Annual Recurring Revenue divided by total FTE-equivalent workforce — the canonical SaaS workforce-productivity ratio anchored to the SaaS Capital Annual Survey methodology (revenue per employee benchmarks). A high-signal denominator for "are we over- or under-staffed for our revenue scale?" Common pitfall: choosing different ARR conventions (ending vs average, GAAP-reconciled vs raw) without locking in a board-level standard. Best practice is to pair this with `sales.arr` so the numerator is unambiguous and to disclose whether contractors are included in the FTE denominator.
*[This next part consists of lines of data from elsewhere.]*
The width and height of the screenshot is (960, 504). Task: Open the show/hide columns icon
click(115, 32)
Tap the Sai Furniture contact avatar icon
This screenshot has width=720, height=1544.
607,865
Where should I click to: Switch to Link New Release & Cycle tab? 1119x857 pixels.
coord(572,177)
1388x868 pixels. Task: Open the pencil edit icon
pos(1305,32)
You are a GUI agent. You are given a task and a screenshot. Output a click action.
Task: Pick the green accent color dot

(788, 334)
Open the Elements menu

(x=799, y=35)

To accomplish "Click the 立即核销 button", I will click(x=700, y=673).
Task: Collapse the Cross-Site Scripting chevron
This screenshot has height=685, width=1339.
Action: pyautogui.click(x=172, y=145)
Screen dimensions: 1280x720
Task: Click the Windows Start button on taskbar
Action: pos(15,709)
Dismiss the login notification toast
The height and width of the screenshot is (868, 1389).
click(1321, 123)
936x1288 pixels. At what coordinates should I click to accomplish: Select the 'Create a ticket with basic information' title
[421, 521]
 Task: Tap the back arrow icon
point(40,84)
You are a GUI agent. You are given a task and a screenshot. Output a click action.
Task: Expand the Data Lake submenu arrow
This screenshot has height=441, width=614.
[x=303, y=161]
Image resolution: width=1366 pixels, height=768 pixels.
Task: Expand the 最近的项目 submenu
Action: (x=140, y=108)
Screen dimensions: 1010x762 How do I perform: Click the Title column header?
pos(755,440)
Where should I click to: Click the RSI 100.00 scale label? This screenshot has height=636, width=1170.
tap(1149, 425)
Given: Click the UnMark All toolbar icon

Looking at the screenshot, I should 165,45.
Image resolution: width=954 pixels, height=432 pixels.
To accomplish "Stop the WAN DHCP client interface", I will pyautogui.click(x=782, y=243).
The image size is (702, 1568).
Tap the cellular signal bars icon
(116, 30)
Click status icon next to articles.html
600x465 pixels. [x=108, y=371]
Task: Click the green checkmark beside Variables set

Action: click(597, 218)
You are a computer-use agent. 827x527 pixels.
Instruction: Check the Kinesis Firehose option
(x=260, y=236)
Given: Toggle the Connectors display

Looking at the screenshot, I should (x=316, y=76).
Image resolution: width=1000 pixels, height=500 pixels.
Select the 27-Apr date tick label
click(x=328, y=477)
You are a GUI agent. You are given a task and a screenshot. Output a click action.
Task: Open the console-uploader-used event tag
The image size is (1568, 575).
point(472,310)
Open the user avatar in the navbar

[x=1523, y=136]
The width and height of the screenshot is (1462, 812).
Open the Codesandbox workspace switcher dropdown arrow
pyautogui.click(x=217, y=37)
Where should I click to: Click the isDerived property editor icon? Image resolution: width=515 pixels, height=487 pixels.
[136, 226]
Monthly fully-loaded payroll cost as a percentage of `finance.gross_burn_rate`. Tells the board what share of cash outflow funds people vs everything else (infra, GTM spend, professional services, facilities). Common pitfall: comparing this ratio across companies without normalizing for stage and capex intensity — a pure-software seed company will run very payroll-heavy; a hardware-or-bio company will not. Best practice is to read this in conjunction with the burn-rate trend, not in isolation.